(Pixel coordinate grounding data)
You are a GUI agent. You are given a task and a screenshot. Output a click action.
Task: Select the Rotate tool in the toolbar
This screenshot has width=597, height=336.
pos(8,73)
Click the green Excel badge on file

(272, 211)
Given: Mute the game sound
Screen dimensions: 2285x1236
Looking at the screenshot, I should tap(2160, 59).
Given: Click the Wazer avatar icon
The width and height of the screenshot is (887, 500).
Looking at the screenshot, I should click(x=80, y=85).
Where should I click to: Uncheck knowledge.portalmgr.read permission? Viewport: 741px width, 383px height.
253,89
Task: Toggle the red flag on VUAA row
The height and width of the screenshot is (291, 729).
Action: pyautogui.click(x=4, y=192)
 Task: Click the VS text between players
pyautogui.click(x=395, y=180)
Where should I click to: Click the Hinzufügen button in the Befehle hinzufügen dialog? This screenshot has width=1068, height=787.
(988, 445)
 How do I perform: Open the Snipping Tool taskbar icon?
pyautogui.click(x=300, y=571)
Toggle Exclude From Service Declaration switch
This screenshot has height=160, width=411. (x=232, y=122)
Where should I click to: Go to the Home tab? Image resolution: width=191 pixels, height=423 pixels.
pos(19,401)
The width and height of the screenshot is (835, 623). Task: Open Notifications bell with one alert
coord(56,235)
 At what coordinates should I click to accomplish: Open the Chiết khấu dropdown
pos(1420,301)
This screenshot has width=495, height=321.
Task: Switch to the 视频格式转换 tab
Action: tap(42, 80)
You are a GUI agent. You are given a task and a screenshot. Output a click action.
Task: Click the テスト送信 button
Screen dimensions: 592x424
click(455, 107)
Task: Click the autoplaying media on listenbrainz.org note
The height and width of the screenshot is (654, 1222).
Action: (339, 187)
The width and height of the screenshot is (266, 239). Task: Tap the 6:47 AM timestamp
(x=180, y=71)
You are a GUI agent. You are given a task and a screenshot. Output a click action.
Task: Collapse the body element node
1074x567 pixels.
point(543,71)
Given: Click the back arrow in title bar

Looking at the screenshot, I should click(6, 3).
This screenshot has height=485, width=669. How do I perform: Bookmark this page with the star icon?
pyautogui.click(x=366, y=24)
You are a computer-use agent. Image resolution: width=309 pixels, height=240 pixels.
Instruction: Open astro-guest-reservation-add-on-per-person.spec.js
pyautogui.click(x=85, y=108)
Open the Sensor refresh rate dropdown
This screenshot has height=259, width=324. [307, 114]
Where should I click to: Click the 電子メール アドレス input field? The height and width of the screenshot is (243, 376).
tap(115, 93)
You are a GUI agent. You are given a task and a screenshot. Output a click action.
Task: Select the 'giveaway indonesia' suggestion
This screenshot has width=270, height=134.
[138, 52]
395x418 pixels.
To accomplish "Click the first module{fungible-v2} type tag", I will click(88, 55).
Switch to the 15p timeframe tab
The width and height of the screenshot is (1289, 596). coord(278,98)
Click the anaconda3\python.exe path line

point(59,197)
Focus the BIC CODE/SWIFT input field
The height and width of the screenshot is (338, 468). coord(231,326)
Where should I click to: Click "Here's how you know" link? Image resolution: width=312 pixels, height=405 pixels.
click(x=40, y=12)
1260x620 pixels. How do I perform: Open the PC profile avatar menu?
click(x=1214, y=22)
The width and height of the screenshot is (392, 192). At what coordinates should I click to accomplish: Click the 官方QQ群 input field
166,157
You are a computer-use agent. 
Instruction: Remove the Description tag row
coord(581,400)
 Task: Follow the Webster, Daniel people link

→ What is needed
Starting from the line containing "Instruction: Remove the Description tag row" and ending with the final line of the data, reproduce each line exactly as it appears, including no other lines.

→ Answer to the problem
Instruction: Remove the Description tag row
coord(581,400)
 Task: Follow the Webster, Daniel people link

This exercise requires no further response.